Of course, how much good his defense lines had done him was very much an open question. The Confederates had pierced them, one after another, with what seemed effortless ease. A few local counterattacks had bothered the men in butternut, but nothing seemed to slow them down for long. They kept coming: barrels and airplanes to punch holes in U.S. positions, foot soldiers and artillery to follow up and take out whatever the faster-moving stuff had left behind. It was a simple formula, but it had worked again and again.

The window in Dowling's office was open, to give a little relief from the heat. Masking tape crisscrossed the windowpane. If a bomb or a shell burst nearby, that would keep flying glass splinters from being quite so bad. The open window also let him hear a low rumble off to the south, a rumble like a distant thunderstorm. But it wasn't a thunderstorm, or not a natural one, anyhow. It was the noise of the approaching front.

It was also only background noise. What he heard in the foreground was a horrible cacophony of military transport and raw panic. Trucks full of soldiers and barrels were trying to push south, to get into position to hold back the Confederate flood. They needed to move quickly, and they were having a hard time moving at all. The whole population of southern Ohio seemed to be fleeing north as fast as it could go.

Dowling had trouble blaming the people running for their lives. If he were a farmer or a hardware-store owner and somebody started shooting off cannon and dropping bombs all around him, he would have got the hell out of there, too. But refugees were playing merry hell with troop movements. And Confederate fighters and light bombers had taken to tearing up refugee columns whenever they got the chance. That spread panic farther and wider than ever. It also coagulated road traffic even worse than simple flight could.

A knock on the door interrupted Dowling's gloomy reflections. A lieutenant stuck his head into the office and said, "Excuse me, sir, but Colonel Morrell is here to confer with you."
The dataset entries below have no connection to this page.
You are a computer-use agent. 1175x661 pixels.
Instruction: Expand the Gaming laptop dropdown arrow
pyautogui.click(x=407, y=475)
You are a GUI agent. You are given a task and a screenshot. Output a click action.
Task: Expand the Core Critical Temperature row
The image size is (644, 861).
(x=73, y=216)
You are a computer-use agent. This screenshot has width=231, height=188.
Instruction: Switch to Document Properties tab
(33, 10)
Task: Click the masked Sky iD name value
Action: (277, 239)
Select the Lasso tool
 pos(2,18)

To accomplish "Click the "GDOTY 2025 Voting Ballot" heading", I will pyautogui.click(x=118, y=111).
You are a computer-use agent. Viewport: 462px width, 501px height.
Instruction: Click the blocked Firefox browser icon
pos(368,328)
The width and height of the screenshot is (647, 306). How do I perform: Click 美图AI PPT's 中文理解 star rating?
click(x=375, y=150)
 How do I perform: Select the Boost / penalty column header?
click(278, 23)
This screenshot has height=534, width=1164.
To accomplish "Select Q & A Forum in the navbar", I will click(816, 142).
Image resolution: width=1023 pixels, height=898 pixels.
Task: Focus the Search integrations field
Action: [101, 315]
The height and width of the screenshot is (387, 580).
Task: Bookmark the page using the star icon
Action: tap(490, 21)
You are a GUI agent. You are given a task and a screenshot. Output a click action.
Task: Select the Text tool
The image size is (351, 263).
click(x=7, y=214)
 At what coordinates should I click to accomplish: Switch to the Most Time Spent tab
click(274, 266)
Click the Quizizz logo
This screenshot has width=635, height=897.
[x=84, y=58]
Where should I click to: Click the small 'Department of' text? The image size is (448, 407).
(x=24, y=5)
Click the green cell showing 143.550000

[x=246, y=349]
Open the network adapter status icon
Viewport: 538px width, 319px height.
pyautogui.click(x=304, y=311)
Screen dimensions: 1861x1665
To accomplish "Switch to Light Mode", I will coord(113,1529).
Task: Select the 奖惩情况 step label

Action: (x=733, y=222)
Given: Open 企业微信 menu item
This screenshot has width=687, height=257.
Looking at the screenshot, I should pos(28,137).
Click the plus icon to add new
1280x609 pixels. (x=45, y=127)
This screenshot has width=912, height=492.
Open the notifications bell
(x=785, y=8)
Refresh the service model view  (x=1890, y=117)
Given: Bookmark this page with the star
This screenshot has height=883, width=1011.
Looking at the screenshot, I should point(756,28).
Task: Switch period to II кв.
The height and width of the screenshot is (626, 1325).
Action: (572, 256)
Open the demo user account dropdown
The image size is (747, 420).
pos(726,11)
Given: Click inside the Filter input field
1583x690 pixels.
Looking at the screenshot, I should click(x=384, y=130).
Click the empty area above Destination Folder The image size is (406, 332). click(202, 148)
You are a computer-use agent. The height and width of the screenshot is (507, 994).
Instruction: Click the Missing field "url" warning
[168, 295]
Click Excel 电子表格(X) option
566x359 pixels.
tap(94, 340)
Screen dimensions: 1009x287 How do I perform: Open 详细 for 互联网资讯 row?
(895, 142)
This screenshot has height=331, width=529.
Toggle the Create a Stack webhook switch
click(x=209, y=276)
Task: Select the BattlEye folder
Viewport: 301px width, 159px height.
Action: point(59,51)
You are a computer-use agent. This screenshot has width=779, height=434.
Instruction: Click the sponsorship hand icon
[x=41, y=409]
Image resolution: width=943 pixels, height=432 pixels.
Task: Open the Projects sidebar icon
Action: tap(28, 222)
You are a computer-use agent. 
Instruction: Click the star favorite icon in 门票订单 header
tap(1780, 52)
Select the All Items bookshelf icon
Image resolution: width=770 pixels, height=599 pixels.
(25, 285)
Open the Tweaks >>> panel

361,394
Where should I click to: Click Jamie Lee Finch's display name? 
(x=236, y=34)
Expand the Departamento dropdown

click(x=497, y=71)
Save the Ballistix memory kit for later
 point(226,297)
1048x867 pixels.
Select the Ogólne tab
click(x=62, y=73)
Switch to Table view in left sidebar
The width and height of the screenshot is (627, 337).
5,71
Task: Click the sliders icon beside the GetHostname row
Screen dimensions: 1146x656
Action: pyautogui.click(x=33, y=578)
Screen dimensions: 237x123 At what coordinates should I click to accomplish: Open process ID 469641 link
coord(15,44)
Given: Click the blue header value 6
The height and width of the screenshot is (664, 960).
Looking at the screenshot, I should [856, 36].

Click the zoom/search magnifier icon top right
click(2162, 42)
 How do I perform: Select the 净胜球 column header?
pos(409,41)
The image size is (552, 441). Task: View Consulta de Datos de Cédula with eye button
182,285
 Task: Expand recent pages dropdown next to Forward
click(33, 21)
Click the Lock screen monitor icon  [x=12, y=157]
"Send him in," Dowling said. Morrell still wore a barrel man's coveralls. Grime and grease stains spotted them. Dowling heaved his bulk up out of the chair. "Good morning, Colonel. Good to see you."

"I wish I were back at the front," Irving Morrell said. "We've got to do something about those bastards, got to slow them down some kind of way. Can you get me more barrels? That's what we need most of all, dammit."